The FBI extensively interviewed and tracked Valeri; I think it was about 400 pages of notes on the medicals, lodged at the National Archives. Especially with COVID, I got the runaround from them forever; you just felt like you’re communicating with a brick wall. Finally, they just said, “You can come and get these documents.” And then it was just smooth as silk from there. We also got Valeri’s psychiatric records. He was in a mental institution with paranoid schizophrenia from 1950 to 1967, and Oleg signed on; he was next of kin, and he was able to help me get access.

When you’re writing about someone like Oleg, people who let you into their lives, you’re essentially trusted to interview them with care and tell their story, and you come to care about these people. But you also, as a journalist, have to tell a fair and honest story. So I’m curious how you navigate that.

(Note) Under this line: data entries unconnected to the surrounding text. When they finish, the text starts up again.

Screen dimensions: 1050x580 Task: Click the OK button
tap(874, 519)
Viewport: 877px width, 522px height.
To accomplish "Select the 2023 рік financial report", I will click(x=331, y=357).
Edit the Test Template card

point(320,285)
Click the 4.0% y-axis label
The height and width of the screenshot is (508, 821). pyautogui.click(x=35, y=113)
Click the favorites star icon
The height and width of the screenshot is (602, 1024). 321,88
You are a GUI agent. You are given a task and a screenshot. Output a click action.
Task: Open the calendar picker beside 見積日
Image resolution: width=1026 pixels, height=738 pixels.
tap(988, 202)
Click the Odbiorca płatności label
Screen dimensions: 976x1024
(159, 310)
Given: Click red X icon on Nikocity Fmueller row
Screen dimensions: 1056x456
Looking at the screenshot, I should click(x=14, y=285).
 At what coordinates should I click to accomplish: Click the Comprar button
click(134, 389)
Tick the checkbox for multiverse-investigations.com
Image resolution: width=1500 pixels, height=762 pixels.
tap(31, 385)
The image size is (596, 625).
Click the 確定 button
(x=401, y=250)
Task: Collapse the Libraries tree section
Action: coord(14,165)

Well, yeah, that’s an interesting question. I mean, I found Oleg to be an infinitely, infinitely likable guy. People were quoted as saying he has no guile or malice for anybody. But he does have some dark stripes on his record. I mean, he went to prison for dealing acid in the ’90s, and that caused misery in the lives of the people around him — he had an 8-year-old son at the time. So I included that in the story.

He stole a car in the ’50s, when he was a teenager. I don’t think that’s a significant thing that he did, but I did try to present a comprehensive picture of him. That’s certainly an ethical challenge with journalism. But, you know, the things that Oleg did weren’t evil, they were stupid. There’s a big difference. So I didn’t see him as a morally complex character.